Operational management ensures the availability of products for the customers. Its functions are in the processing/ manufacturing and development of a product, transport, and on the delivery to the market ( Fortlewis, 2015). Operational Coordination of people or teamwork determines the success of any organization. It is in this function where employees grievances can be expressed, rewards and recognition given which helps to improve the firm's overall performance. There various activities associated with management which include, training of staffs, culture, and leadership. The department has the role of planning on the utilization of the resources available for a certain period. This enables the firm to deal with new emerging issues from the external environment such as fluctuations in demand for the firm's products. Operation management ensures coordination of the among the various duties given to each staff in the entire operations team.

However, in any organization, there are differences between the marketing and operations functions. This most arises during the evaluation process as marketing will get reward due to increase in sales while operation depends on the reduction of operational cost. Despite the differences, marketing and operational functions are interrelated and crucial for any organization to record an increase in its performance. Lack of coordination between these two functions causes a disequilibrium in demand and supply and customers dissatisfaction as well as over or underproductions. Conflicts arise in situations where marketers which prefer to have a variety of products for the customers where else the production team prefers to give a product with high-quality standards. Since marketers do not want to have cases of stock outs among their dealers to avoid substitution with other products, they overestimate on the demands while operations will avoid the excess production to minimize the production cost. To maximize the performance of an organization this two departments must have maximum coordination. The supply of products must match the customer's satisfaction as well the demands in the markets and can only be achieved if there is coordination. The information gathered by the marketing team on the customer's feedback of the product has to be given to the operations so that they can improve during the manufacturing and processing process. This helps to ensure there can keep up with other competing brands and the products remain relevant in the said markets. The operations teams can only get the consumers feedback through the marketing departments as they are the ones in the field, listens to their feedbacks and complaints on satisfaction or dissatisfaction thus they can make improvements on the product. This information is then used to improve on the productions to meet expectations of the consumers. However, lack of feedback between these two departments leads to low-quality goods thus customers may opt to go for other substitutes in the marking making the product to lose its market share.

Marketing department acts as the intermediary between the customers and the organization. It helps the company determine the products which are most demanded or least demanded and the reason why. It is through proper coordination that the operation department can estimate its level of production, the products which needs to be improved and the one which they need to lower the quantity of output.

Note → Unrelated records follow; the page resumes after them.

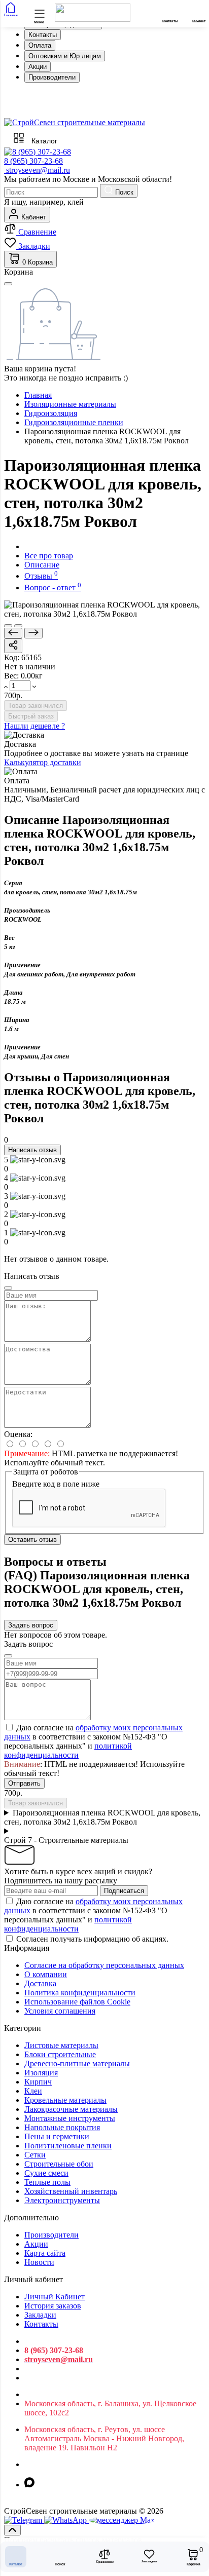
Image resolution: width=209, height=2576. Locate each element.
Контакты (42, 35)
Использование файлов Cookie (77, 2001)
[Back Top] (12, 2530)
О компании (45, 1974)
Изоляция (41, 2072)
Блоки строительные (60, 2054)
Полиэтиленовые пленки (68, 2145)
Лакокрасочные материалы (71, 2109)
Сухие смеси (46, 2173)
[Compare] (8, 625)
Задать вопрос (30, 1625)
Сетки (35, 2154)
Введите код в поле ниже (55, 1484)
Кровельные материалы (65, 2100)
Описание (41, 564)
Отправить (24, 1783)
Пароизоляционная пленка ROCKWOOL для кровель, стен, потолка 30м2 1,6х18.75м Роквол (102, 1817)
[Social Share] (13, 645)
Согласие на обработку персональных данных (104, 1965)
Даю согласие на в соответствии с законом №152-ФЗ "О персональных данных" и (93, 1741)
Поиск (123, 192)
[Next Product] (33, 633)
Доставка (40, 1983)
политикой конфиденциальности (68, 1750)
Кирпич (38, 2081)
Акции (37, 66)
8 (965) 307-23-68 (33, 161)
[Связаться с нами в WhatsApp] (24, 2520)
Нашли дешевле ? (34, 726)
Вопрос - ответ (52, 587)
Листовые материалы (61, 2045)
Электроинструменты (62, 2200)
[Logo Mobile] (92, 19)
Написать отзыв (32, 1150)
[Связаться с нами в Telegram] (66, 2520)
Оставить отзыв (32, 1539)
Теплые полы (47, 2182)
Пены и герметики (56, 2136)
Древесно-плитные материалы (77, 2063)
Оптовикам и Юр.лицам (64, 56)
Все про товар (48, 555)
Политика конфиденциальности (79, 1992)
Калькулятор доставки (42, 762)
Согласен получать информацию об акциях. (92, 1939)
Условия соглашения (59, 2010)
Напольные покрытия (62, 2127)
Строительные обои (58, 2164)
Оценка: (18, 1434)
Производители (52, 77)
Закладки (40, 2314)
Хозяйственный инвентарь (70, 2191)
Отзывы (41, 576)
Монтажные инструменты (69, 2118)
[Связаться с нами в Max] (122, 2520)
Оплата (39, 45)
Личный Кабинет (54, 2296)
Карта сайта (44, 2253)
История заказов (52, 2305)
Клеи (33, 2091)
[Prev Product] (13, 633)
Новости (39, 2262)
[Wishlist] (18, 625)
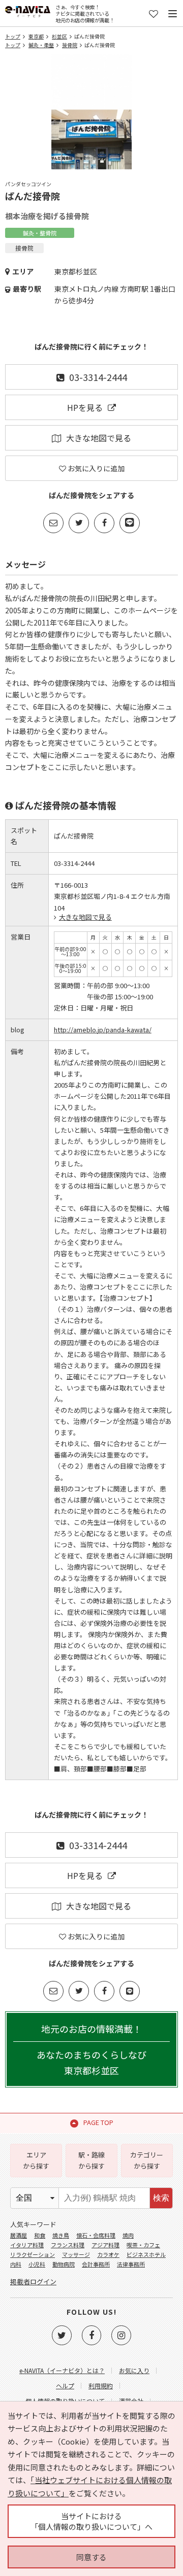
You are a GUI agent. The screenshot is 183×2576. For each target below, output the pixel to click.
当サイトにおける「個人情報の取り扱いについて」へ (91, 2521)
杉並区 (59, 36)
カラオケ (108, 2254)
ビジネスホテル (146, 2254)
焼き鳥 (60, 2235)
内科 (15, 2264)
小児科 (36, 2264)
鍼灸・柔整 (41, 45)
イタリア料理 (27, 2245)
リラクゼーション (32, 2254)
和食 (39, 2235)
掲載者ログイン (33, 2281)
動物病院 (63, 2264)
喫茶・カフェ (143, 2245)
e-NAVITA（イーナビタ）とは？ (62, 2370)
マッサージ (76, 2254)
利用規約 (100, 2385)
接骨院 (69, 45)
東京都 (36, 36)
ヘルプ (65, 2385)
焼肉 (128, 2235)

In case of slow movement of a product, the operations information the marketing teams so that they can come up with new techniques of pushing the product such as discounts, price reductions, free giveaway among other promotional techniques. Through the creation of new markets, the operations team is informed of the new demand. Thus they can purchase extra raw materials and improve the firm's production materials.

In conclusion, all organization must ensure coordination of all the business functions is maintained at all times, thus a higher performance of the organization in the market. It also contributes to higher profit margins it will be easy to estimate the demands and supply in the market as well as recognize an emerging trend in the market.



Fortlewis. (2015).Introduction to Operations Management. [Online]. Available from: [Accessed: 6 February 2015].